Collected data:
• • • • •

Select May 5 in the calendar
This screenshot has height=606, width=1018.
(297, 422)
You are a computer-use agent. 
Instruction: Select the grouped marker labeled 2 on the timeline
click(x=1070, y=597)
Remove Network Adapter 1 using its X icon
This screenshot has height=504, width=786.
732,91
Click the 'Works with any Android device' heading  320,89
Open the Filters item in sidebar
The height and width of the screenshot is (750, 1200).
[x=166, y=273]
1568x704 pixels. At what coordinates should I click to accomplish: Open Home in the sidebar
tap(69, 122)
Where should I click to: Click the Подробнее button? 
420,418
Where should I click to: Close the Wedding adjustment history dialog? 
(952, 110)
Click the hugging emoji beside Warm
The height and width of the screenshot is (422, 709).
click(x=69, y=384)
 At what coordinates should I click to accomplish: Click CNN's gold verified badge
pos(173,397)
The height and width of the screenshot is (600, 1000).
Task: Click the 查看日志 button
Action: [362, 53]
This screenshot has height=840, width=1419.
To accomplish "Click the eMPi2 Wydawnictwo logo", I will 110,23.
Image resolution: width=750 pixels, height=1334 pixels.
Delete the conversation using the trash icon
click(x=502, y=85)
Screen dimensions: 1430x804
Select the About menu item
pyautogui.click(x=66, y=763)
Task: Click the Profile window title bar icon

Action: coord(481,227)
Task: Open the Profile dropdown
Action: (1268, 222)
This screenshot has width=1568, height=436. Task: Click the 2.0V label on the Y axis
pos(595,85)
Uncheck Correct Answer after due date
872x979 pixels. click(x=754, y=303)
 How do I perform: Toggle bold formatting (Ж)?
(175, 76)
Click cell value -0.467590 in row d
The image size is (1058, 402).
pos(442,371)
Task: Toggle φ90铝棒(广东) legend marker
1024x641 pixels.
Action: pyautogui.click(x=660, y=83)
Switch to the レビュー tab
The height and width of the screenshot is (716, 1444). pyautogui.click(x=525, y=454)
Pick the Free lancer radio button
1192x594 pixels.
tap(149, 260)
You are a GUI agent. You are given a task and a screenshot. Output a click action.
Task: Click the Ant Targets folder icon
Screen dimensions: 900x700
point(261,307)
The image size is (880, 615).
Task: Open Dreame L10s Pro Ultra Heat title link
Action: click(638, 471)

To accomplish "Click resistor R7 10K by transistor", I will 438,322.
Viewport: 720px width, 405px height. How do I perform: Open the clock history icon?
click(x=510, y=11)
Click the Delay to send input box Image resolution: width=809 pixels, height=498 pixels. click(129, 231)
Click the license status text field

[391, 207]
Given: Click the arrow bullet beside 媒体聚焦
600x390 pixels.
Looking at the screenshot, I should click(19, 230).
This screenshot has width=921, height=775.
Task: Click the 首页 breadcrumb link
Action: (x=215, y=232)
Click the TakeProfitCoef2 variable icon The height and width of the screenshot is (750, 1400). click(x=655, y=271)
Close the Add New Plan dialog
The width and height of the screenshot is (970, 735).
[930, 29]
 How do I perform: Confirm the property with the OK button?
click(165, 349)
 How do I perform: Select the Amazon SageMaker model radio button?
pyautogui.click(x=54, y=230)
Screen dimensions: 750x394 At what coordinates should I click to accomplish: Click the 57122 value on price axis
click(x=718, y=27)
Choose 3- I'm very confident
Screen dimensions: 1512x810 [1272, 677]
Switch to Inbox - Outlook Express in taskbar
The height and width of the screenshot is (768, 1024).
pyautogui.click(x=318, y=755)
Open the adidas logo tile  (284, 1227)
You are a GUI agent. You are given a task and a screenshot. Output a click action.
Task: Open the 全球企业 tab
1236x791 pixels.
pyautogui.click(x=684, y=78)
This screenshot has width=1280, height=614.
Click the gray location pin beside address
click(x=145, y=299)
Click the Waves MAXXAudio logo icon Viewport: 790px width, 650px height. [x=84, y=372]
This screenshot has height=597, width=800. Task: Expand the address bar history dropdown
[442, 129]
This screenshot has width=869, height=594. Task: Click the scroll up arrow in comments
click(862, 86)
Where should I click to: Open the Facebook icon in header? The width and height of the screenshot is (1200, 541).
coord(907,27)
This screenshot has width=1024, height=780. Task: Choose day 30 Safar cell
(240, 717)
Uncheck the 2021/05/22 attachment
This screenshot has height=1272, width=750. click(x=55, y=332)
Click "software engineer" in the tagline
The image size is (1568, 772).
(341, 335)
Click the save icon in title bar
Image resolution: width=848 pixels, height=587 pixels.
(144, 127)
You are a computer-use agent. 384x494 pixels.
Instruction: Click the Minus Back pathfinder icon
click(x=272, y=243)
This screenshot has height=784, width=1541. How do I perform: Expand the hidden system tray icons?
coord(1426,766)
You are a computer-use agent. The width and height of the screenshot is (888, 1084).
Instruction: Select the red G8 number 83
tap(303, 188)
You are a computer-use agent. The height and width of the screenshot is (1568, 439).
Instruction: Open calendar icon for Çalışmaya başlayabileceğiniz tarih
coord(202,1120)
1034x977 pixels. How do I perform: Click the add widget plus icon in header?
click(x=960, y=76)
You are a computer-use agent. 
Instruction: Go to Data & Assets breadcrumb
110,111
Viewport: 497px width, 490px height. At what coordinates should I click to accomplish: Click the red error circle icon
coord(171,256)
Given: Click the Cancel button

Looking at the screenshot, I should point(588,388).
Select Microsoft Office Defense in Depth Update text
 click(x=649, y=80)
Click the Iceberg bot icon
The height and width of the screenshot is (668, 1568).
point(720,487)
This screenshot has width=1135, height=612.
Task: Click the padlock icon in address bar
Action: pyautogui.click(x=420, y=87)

• • • • •

What you should do:
Copy the records above exactly as they appear.

Solution below:
Select May 5 in the calendar
This screenshot has height=606, width=1018.
(297, 422)
You are a computer-use agent. 
Instruction: Select the grouped marker labeled 2 on the timeline
click(x=1070, y=597)
Remove Network Adapter 1 using its X icon
This screenshot has height=504, width=786.
732,91
Click the 'Works with any Android device' heading  320,89
Open the Filters item in sidebar
The height and width of the screenshot is (750, 1200).
[x=166, y=273]
1568x704 pixels. At what coordinates should I click to accomplish: Open Home in the sidebar
tap(69, 122)
Where should I click to: Click the Подробнее button? 
420,418
Where should I click to: Close the Wedding adjustment history dialog? 
(952, 110)
Click the hugging emoji beside Warm
The height and width of the screenshot is (422, 709).
click(x=69, y=384)
 At what coordinates should I click to accomplish: Click CNN's gold verified badge
pos(173,397)
The height and width of the screenshot is (600, 1000).
Task: Click the 查看日志 button
Action: [362, 53]
This screenshot has height=840, width=1419.
To accomplish "Click the eMPi2 Wydawnictwo logo", I will 110,23.
Image resolution: width=750 pixels, height=1334 pixels.
Delete the conversation using the trash icon
click(x=502, y=85)
Screen dimensions: 1430x804
Select the About menu item
pyautogui.click(x=66, y=763)
Task: Click the Profile window title bar icon

Action: coord(481,227)
Task: Open the Profile dropdown
Action: (1268, 222)
This screenshot has width=1568, height=436. Task: Click the 2.0V label on the Y axis
pos(595,85)
Uncheck Correct Answer after due date
872x979 pixels. click(x=754, y=303)
 How do I perform: Toggle bold formatting (Ж)?
(175, 76)
Click cell value -0.467590 in row d
The image size is (1058, 402).
pos(442,371)
Task: Toggle φ90铝棒(广东) legend marker
1024x641 pixels.
Action: pyautogui.click(x=660, y=83)
Switch to the レビュー tab
The height and width of the screenshot is (716, 1444). pyautogui.click(x=525, y=454)
Pick the Free lancer radio button
1192x594 pixels.
tap(149, 260)
You are a GUI agent. You are given a task and a screenshot. Output a click action.
Task: Click the Ant Targets folder icon
Screen dimensions: 900x700
point(261,307)
The image size is (880, 615).
Task: Open Dreame L10s Pro Ultra Heat title link
Action: click(638, 471)

To accomplish "Click resistor R7 10K by transistor", I will 438,322.
Viewport: 720px width, 405px height. How do I perform: Open the clock history icon?
click(x=510, y=11)
Click the Delay to send input box Image resolution: width=809 pixels, height=498 pixels. click(129, 231)
Click the license status text field

[391, 207]
Given: Click the arrow bullet beside 媒体聚焦
600x390 pixels.
Looking at the screenshot, I should click(19, 230).
This screenshot has width=921, height=775.
Task: Click the 首页 breadcrumb link
Action: (x=215, y=232)
Click the TakeProfitCoef2 variable icon The height and width of the screenshot is (750, 1400). click(x=655, y=271)
Close the Add New Plan dialog
The width and height of the screenshot is (970, 735).
[930, 29]
 How do I perform: Confirm the property with the OK button?
click(165, 349)
 How do I perform: Select the Amazon SageMaker model radio button?
pyautogui.click(x=54, y=230)
Screen dimensions: 750x394 At what coordinates should I click to accomplish: Click the 57122 value on price axis
click(x=718, y=27)
Choose 3- I'm very confident
Screen dimensions: 1512x810 [1272, 677]
Switch to Inbox - Outlook Express in taskbar
The height and width of the screenshot is (768, 1024).
pyautogui.click(x=318, y=755)
Open the adidas logo tile  (284, 1227)
You are a GUI agent. You are given a task and a screenshot. Output a click action.
Task: Open the 全球企业 tab
1236x791 pixels.
pyautogui.click(x=684, y=78)
This screenshot has width=1280, height=614.
Click the gray location pin beside address
click(x=145, y=299)
Click the Waves MAXXAudio logo icon Viewport: 790px width, 650px height. [x=84, y=372]
This screenshot has height=597, width=800. Task: Expand the address bar history dropdown
[442, 129]
This screenshot has width=869, height=594. Task: Click the scroll up arrow in comments
click(862, 86)
Where should I click to: Open the Facebook icon in header? The width and height of the screenshot is (1200, 541).
coord(907,27)
This screenshot has width=1024, height=780. Task: Choose day 30 Safar cell
(240, 717)
Uncheck the 2021/05/22 attachment
This screenshot has height=1272, width=750. click(x=55, y=332)
Click "software engineer" in the tagline
The image size is (1568, 772).
(341, 335)
Click the save icon in title bar
Image resolution: width=848 pixels, height=587 pixels.
(144, 127)
You are a computer-use agent. 384x494 pixels.
Instruction: Click the Minus Back pathfinder icon
click(x=272, y=243)
This screenshot has height=784, width=1541. How do I perform: Expand the hidden system tray icons?
coord(1426,766)
You are a computer-use agent. The width and height of the screenshot is (888, 1084).
Instruction: Select the red G8 number 83
tap(303, 188)
You are a computer-use agent. The height and width of the screenshot is (1568, 439).
Instruction: Open calendar icon for Çalışmaya başlayabileceğiniz tarih
coord(202,1120)
1034x977 pixels. How do I perform: Click the add widget plus icon in header?
click(x=960, y=76)
You are a computer-use agent. 
Instruction: Go to Data & Assets breadcrumb
110,111
Viewport: 497px width, 490px height. At what coordinates should I click to accomplish: Click the red error circle icon
coord(171,256)
Given: Click the Cancel button

Looking at the screenshot, I should point(588,388).
Select Microsoft Office Defense in Depth Update text
 click(x=649, y=80)
Click the Iceberg bot icon
The height and width of the screenshot is (668, 1568).
point(720,487)
This screenshot has width=1135, height=612.
Task: Click the padlock icon in address bar
Action: pyautogui.click(x=420, y=87)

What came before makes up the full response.